代表のぼやき

2008.10


加曽利貝塚と世界遺産登録・再論

5月に行われた記念すべきボーンセンター10周年の総会の後、加曽利貝塚をテーマにシンポジウムを行った。そして9月28日千葉県中央博物館で、今度は3人の専門家をお呼びして第二弾の「貝塚シンポジウム」を行うことになった。まちづくり、里山保全、博物館問題に取り組んできたボーンセンターの10周年企画としては悪くない。この問題には、千葉のまちづくりの多くの問題が凝縮しているからである。
さて、総会の直前に発行された前々号で、「加曽利貝塚世界遺産登録へ、ボーンセンターの役割は?」を書いた。

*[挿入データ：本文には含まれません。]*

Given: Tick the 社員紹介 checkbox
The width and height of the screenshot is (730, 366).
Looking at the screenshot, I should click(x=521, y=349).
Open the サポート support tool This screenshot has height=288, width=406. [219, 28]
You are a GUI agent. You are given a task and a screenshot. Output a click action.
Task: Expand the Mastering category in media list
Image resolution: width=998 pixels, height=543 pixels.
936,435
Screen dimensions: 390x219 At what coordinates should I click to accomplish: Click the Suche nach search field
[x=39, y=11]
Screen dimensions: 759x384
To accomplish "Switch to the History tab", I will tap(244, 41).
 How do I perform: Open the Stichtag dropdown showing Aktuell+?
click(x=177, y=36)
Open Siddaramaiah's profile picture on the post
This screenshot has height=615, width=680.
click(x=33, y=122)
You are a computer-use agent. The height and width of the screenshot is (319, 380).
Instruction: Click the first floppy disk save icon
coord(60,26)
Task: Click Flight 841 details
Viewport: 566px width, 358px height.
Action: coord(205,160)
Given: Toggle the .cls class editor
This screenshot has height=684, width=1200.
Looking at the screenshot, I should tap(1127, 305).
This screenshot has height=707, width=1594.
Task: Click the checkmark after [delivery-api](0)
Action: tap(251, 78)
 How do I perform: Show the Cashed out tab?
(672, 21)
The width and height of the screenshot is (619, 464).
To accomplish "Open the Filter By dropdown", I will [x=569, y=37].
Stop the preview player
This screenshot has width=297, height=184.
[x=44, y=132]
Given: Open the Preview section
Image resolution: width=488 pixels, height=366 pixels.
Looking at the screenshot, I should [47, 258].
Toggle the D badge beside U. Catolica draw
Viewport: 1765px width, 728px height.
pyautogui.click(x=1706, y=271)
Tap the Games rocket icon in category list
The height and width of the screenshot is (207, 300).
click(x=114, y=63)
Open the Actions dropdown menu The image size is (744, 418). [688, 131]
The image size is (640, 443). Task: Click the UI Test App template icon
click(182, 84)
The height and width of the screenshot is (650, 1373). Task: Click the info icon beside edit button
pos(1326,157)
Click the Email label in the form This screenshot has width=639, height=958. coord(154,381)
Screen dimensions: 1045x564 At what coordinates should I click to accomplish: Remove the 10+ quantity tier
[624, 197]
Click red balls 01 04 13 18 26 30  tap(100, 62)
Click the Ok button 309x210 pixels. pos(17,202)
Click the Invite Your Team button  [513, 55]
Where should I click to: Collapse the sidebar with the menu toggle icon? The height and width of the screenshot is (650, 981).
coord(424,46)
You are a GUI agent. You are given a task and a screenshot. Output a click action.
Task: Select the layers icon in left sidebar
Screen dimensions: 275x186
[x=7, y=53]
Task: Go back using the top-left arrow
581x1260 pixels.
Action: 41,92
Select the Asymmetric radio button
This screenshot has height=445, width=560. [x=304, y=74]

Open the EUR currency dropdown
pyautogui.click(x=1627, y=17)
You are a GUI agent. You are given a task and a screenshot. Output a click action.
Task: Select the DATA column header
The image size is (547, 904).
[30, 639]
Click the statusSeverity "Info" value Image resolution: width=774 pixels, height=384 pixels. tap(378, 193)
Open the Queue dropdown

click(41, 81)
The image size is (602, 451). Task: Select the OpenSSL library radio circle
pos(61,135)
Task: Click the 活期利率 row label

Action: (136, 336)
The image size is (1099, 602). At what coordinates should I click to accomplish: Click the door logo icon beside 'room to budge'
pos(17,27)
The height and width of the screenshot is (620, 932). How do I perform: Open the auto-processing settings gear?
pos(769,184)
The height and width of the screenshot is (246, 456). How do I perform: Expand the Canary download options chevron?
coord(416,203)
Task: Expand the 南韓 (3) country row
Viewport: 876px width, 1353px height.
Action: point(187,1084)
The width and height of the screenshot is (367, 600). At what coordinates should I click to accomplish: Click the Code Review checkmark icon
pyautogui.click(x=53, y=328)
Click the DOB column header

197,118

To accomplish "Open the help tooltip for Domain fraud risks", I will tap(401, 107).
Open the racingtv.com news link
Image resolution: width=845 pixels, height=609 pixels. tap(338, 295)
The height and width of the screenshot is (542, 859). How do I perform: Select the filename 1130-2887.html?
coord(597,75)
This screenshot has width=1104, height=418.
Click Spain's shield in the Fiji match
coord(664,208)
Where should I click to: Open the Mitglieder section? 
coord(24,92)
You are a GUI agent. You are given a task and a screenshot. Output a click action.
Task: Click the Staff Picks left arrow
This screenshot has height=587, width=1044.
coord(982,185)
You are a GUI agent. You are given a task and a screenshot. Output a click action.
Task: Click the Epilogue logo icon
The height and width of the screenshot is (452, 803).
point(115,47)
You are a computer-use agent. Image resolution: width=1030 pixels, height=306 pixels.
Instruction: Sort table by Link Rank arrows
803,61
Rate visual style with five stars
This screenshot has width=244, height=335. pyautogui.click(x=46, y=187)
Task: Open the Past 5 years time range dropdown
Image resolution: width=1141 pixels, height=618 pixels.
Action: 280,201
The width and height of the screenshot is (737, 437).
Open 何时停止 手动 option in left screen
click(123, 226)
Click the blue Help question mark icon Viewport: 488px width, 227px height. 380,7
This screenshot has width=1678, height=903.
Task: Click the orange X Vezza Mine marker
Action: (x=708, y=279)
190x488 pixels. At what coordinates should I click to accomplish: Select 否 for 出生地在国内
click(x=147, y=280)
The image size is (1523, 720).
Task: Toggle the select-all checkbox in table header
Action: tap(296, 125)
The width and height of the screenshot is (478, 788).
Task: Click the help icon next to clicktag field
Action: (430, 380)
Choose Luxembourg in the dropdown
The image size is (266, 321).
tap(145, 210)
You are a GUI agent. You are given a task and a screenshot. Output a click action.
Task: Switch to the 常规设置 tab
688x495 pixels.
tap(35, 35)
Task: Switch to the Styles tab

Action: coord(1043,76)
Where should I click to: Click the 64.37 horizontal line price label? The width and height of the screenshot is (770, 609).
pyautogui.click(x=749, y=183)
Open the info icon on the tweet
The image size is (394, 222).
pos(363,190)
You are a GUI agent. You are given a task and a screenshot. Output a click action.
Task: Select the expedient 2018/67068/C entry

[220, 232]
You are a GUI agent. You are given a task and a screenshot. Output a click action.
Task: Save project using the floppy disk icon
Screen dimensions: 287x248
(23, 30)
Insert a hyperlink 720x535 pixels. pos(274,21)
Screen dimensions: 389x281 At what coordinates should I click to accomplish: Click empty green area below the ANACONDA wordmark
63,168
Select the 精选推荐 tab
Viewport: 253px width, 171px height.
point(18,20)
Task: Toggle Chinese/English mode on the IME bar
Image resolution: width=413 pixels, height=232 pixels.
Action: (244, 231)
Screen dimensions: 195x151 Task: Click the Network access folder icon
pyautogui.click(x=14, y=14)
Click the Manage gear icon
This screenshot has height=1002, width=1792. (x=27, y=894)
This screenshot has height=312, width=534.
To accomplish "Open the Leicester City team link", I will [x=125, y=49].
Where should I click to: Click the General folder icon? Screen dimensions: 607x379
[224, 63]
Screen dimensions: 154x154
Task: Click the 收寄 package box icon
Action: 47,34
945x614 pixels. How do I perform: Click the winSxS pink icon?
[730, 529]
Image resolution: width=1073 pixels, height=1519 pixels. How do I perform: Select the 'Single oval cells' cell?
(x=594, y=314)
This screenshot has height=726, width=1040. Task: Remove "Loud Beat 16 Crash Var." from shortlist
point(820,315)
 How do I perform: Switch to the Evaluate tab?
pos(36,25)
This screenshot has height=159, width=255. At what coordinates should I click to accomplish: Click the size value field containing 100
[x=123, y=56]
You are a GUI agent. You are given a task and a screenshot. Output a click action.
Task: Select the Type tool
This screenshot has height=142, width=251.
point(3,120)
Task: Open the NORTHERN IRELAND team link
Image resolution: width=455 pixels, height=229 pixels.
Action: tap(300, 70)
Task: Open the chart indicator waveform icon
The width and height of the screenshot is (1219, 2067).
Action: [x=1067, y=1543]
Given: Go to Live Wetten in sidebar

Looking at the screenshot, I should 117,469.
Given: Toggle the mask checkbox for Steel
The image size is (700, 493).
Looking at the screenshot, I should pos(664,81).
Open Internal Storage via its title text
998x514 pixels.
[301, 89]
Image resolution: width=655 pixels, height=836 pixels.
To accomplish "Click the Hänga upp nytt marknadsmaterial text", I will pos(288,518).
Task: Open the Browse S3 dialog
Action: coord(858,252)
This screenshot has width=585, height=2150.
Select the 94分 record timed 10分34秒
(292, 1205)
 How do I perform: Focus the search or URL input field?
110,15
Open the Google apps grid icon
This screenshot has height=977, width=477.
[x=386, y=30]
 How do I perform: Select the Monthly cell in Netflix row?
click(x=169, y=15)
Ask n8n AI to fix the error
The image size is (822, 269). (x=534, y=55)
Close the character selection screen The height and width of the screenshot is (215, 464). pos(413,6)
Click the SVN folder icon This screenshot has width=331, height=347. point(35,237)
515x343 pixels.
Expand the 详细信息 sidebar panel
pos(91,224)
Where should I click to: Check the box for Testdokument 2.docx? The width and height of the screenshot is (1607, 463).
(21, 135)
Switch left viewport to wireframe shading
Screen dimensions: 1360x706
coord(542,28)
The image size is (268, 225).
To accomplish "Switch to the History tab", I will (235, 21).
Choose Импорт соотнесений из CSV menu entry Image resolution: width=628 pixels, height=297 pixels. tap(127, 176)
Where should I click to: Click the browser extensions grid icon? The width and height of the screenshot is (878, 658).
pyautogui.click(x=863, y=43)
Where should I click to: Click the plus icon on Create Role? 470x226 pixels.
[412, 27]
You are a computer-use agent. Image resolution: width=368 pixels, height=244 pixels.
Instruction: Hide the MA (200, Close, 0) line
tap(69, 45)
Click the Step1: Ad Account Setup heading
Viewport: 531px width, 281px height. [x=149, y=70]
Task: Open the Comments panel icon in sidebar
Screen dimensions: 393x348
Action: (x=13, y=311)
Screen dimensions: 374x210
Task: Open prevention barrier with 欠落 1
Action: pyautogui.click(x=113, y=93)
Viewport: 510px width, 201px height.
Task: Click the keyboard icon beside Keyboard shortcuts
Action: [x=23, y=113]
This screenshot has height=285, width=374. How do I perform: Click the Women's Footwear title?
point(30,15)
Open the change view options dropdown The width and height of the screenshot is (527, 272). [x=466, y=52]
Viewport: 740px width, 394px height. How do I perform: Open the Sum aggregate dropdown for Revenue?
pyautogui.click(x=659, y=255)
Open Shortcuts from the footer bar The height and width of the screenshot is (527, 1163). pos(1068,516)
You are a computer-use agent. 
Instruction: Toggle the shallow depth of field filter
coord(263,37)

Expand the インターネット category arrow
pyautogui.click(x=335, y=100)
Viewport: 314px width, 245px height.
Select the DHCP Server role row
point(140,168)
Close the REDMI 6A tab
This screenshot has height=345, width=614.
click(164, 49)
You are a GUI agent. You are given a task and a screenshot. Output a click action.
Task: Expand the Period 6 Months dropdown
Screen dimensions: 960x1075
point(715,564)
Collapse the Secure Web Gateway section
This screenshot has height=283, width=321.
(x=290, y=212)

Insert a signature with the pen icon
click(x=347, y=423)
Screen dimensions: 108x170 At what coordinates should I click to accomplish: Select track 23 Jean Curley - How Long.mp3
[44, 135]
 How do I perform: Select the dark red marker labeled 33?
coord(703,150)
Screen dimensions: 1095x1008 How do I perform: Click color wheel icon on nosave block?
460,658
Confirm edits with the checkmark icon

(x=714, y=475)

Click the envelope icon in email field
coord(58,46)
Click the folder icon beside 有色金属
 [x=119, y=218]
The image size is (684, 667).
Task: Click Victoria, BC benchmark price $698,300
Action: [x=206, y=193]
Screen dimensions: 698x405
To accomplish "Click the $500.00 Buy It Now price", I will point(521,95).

ちょうど韓国ICOMOS主催の世界遺産をテーマにした会議に呼ばれていて、その発表の準備をしていたので考えていたことをまとめたのである。
韓国は、HahoeとYangdongというふたつの集落の世界遺産登録をめざしており、そのプロモーションのためのシンポジウムであった。海外からは、ICOMOS理事で、私が所属するCIVVIH(歴史的町並み・集落委員会)会長Ray Bondin氏(マルタ)、CIAV(ヴァナキュラー建築委員会)会長Marc de Caraffe氏(カナダ)、中国文化省の世界遺産担当Lu Qiongさん、建築史研究所のFu Jingさん、筑波大学世界遺産学コースの斎藤英俊教授、それに私であった。中国の発表には舌を巻いた。知らない町や集落が次々に出てくる。中国は世界遺産の宝庫である。「文化的景観」のカテゴリーでしか申請できず「顕著な普遍的価値(OUV)」の証明に四苦八苦している日本とはだいぶ状況が異なる。
私は、例によって「なぜ、なにを、どのように保存するのか?:顕著な普遍的価値(OUV)に関する若干の考察」と題 して、「文化的景観」の概念が導入され、世界遺産が再定義が進行することを捉えて次のように述べた。
『このような「文化的景観」と、沖縄のように点在する遺跡を一体として捉える動きを重ねると、世界遺産は実に身近なものとなってくる。単体では世界遺産の候補になりそうになかった資産が他との連携で相乗的に価値を高め、一定の地域の見慣れた風景が一転して価値を帯びてくる。たとえば日本の近世城郭はユニークな遺産に違いないが、現在世界遺産に登録されているのは姫路城だけである。一方、暫定リストにはすでに彦根があり、候補には松本、萩があげられている。これらをあわせて、「日本の近世城郭」と括り直すことも可能だ。そして、城下町や宿場町などほかのジャンルへの応用もいくらでも考えられる。課題は、複数の遺跡を組み合わせて、確かにOUVがあるという説得力を持った、どのような物語を紡ぎだせるかにかかってくる。ガイドラインにある10項目(文化遺産では6項目)は変らないとしても、OUVの幅は大きく広がることになるだろう。一方、幅が広がることで、マネージメントは困難を増すに違いない。そしてこの点こそが重要だ。記念物とせいぜいその周辺に限られていたマネージメントが、都市、集落、農村、田園、森林や海岸をふくめた環境のトータルなマネージメントへ飛躍しなければならないのである。遺跡のマネージメントは、都市計画や農村計画と同義語となる。』
このように述べて、川とともにある佐原の町並みの意味を説明し、さらに、千葉の里山でさえ、その保全は、モニュメントとその周辺環境を守ること以上に難しい課題であって、その課題を克服したとき、かつての日本では見慣れた里山景観であっても、世界遺産に足るOUVを証明することができるはずだし、そうでなければならないと思う、と主張した。
ただし、以上の主張は、その後の平泉の経過を見るとややぐらつかざるを得ない。いくら文化的景観の価値を学問的に証明しても、世界遺産にはやはりドーンという魅力が要求されるのが現状だからだ。もっとも平泉のケースでも、河川改修や道路などの土木事業、町並みなどを含めたトータルな環境が世界遺産にふさわしいものであったかどうかが強く問われている。
Ray Bondin氏は、この間、特にヨーロッパの世界遺産都市で、都市開発が問題になっていることをとりあげ、HUL(歴史的都市景観Historic Urban Landscape)をめぐる議論が沸騰していることを指摘した。ここでもキーワードはすぐれたマネージメントである。私たちがなすべきことは明らかである。自然そして文化遺産を保存し、活かした美しい町をつくることなのである。問われているのは、私たちの社会を運営する能力である。